In this blog, we are going to cover-

  • Big Data and its importance
  • Introduction to Hadoop
  •  Introduction to Apache PIG
  • PIG Architecture
  • Pig Script Hands-on

What is Big Data and why is it so important?

Internet accessibility is increasing day by day, at the current scenario there are more than 3.7 billion users of the Internet.

Google search is getting used more than 3.5 billion times a day, that is around 40,000 searches in a second.

On the whole internet, there are more than 6 billion searches a day.

Let us study the Domo’s report on Data, and figure out how much data is generated on social media per minute

  • 575k Tweet on Twitter
  • 240k photos share on Facebook
  • 65k photos share on Instagram
  • 44M live views on Facebook
  • 694k hours stream on YouTube
  • 452k hours stream on Netflix
  • 100k users connect on Microsoft Teams
  • 856mins of the webinar on Zoom
  • 148k messages on Slack
  • 6M people shopping Online
  • $283k spend on Amazon
  • 2M snaps send on Snapchat
  • 12M IMESSAGES
  • 167M users streaming on TikTok
source: https://www.domo.com/learn/infographic/data-never-sleeps-9
Data Center

This large amount of dataset that is generated is basically big data, it can be in any form structured or unstructured. There can be a continuous flow of data or phases.

Importance of Big Data

  • Faster and better decision-making.
  • Cost Reduction.
  • Business Purpose.
  • Data Analysis. (In almost all the fields)
  • Time Reduction
  • New product development and optimization

Determining root causes of failures, issues, and defects in near-real-time. Generating coupons at the point of sale based on the customer’s buying habits. Recalculating entire risk portfolios in minutes.

Detecting fraudulent behavior before it affects your organization.

Challenges with Big Data

The major challenges are:

  • Storage
  • Capturing data 
  • Sharing
  • Transfer
  • Analysis
  • Searching 

The solution to the Big Data problem

Traditional Enterprise Approach

In this approach, an enterprise will have a computer and storage for storing and processing the data. For storage purposes, the developer will take the help of their choice of database vendors such as Oracle, IBM, etc. In this approach, the user interacts with the application, which in turn handles the part of data storage and analysis.

Limitation

This approach works fine with those applications that process less voluminous data that can be accommodated by standard database servers, or up to the limit of the processor that is processing the data. But when it comes to dealing with huge amounts of scalable data, it is a hectic task to process such data through a single database bottleneck.

Google’s Solution

Google solved this problem using an algorithm called MapReduce. This algorithm divides the task into small parts and assigns them to many computers, and collects the results from them which when integrated, form the result dataset.

Hadoop

Using the solution provided by Google, Doug Cutting and his team developed an Open Source Project called HADOOP.

Hadoop runs applications using the MapReduce algorithm, where the data is processed in parallel with others. In short, Hadoop is used to develop applications that could perform complete statistical analysis on huge amounts of data.

Hadoop

  • An open-source software framework that supports data-intensive distributed applications, licensed under the Apachev2 license.
  • Abstract and facilitate the storage and processing of large and/or rapidly growing data sets.
  • Use commodity (cheap!) hardware with little redundancy Fault-tolerance.

## Exercise requirements
**a)** From the big data excerpt, copy the passage starting at "This large amount" and ending at "and better decision-making.", substituting "steady" for "continuous".
**b)** State whether each of these statements agrees with the big data excerpt, answering yes or no and quoting the words that decide it: (i) Google search is used more than 3.5 billion times a day. (ii) Hadoop was developed by Google. (iii) Hadoop is licensed under the Apache v2 license.
**c)** According to the big data excerpt, what algorithm did Google use to solve the problem?

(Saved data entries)
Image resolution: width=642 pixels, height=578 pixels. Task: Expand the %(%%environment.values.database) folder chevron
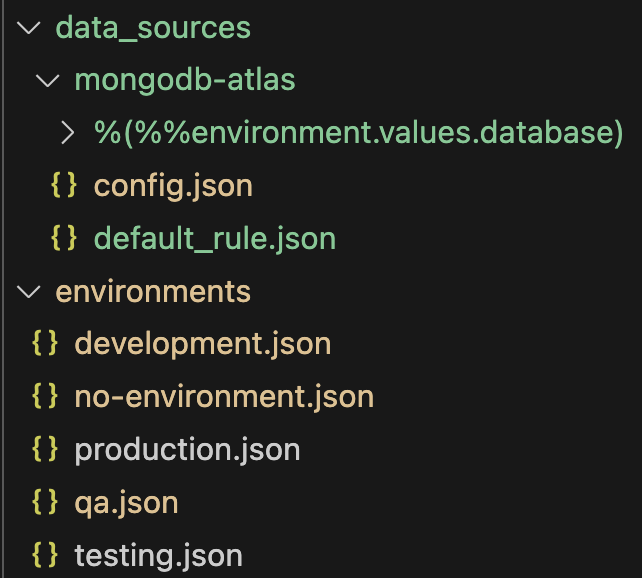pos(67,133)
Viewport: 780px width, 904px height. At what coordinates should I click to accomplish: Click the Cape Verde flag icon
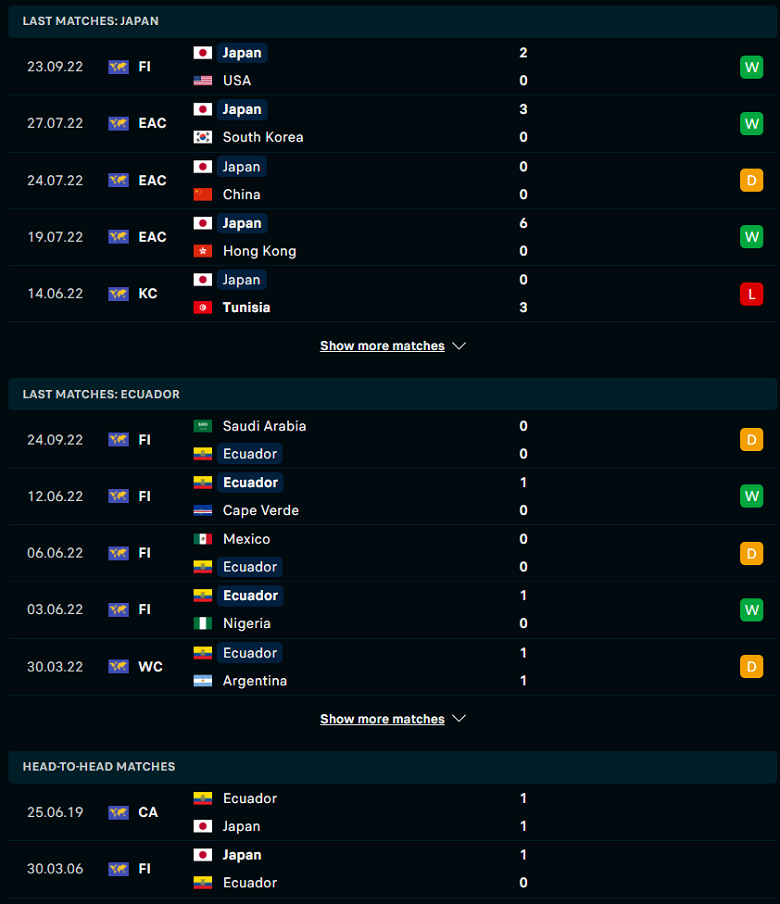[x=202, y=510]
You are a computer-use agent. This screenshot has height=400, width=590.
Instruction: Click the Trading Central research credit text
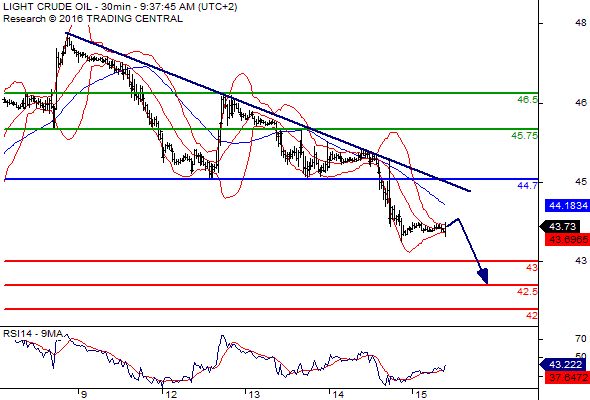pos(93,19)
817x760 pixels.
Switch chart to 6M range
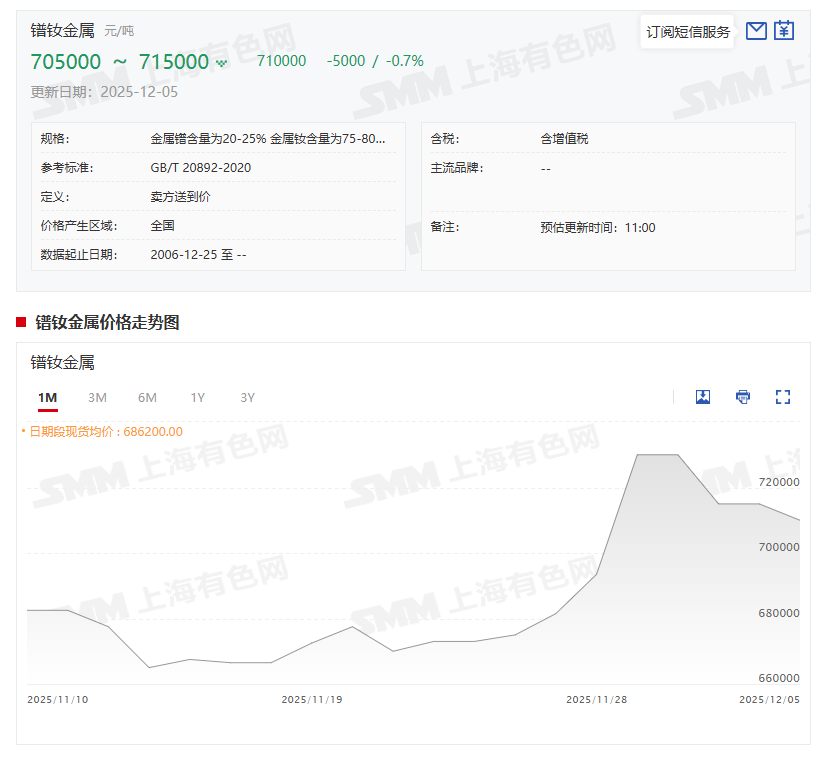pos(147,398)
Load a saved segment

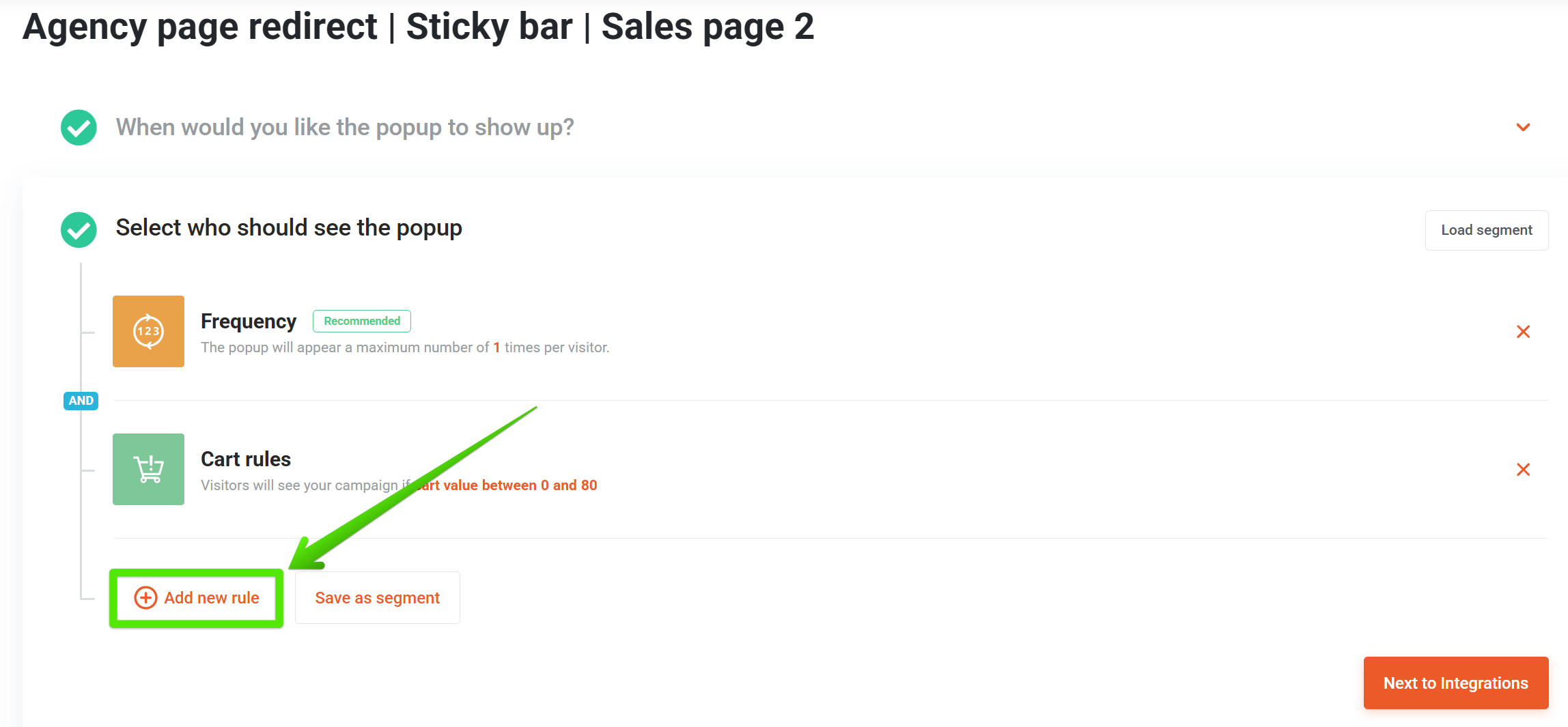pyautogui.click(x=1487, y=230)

## Solved tasks
**a)**
This large amount of dataset that is generated is basically big data, it can be in any form structured or unstructured. There can be a steady flow of data or phases.

Importance of Big Data

  • Faster and better decision-making.

**b)**
(i) Yes: "Google search is getting used more than 3.5 billion times a day"
(ii) No: "Doug Cutting and his team developed an Open Source Project called HADOOP."
(iii) Yes: "licensed under the Apachev2 license"

**c)** MapReduce.